● **REQUIRED WORK**: Update the lines running from the one containing "How do I perform: Tap" through the end, changing every "screenshot" to "screen capture" and leaving all else as it is. Return only those lines.

━━━ PROVIDED MATERIAL ━━━

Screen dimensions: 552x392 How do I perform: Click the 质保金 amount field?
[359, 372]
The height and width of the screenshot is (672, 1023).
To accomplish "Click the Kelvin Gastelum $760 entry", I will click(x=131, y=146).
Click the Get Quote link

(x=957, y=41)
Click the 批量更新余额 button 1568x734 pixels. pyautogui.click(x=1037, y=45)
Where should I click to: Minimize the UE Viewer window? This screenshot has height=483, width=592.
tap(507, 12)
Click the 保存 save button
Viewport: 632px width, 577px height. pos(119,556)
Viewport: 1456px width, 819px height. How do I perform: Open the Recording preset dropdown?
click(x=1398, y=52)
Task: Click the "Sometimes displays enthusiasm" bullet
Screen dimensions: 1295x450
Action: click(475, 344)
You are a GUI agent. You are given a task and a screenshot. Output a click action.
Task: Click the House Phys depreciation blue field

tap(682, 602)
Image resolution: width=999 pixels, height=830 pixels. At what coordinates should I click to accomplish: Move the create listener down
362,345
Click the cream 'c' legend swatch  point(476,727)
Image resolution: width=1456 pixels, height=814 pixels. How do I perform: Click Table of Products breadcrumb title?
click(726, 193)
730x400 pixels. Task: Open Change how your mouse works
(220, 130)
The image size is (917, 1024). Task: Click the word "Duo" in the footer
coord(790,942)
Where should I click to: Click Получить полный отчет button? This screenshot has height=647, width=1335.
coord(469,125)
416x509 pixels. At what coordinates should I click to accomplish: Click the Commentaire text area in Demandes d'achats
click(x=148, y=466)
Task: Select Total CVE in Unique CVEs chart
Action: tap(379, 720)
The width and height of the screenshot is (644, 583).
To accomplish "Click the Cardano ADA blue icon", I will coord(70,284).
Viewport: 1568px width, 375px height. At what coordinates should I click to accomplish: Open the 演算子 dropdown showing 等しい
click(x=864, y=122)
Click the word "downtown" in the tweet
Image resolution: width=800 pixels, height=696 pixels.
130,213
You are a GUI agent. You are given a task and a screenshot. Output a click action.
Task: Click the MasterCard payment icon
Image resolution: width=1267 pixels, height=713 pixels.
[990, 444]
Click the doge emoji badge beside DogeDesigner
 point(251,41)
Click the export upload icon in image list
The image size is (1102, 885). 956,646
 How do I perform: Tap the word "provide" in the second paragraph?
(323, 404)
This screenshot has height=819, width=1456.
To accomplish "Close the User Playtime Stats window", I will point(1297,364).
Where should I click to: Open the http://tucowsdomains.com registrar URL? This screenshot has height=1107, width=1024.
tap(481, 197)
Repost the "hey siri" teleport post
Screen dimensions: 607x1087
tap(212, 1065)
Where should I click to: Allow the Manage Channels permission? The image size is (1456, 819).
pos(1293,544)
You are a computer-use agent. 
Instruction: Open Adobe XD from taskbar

━━━

● **OUTPUT FOR THIS TASK**:
 How do I perform: Tap the word "provide" in the second paragraph?
(323, 404)
This screen capture has height=819, width=1456.
To accomplish "Close the User Playtime Stats window", I will point(1297,364).
Where should I click to: Open the http://tucowsdomains.com registrar URL? This screen capture has height=1107, width=1024.
tap(481, 197)
Repost the "hey siri" teleport post
Screen dimensions: 607x1087
tap(212, 1065)
Where should I click to: Allow the Manage Channels permission? The image size is (1456, 819).
pos(1293,544)
You are a computer-use agent. 
Instruction: Open Adobe XD from taskbar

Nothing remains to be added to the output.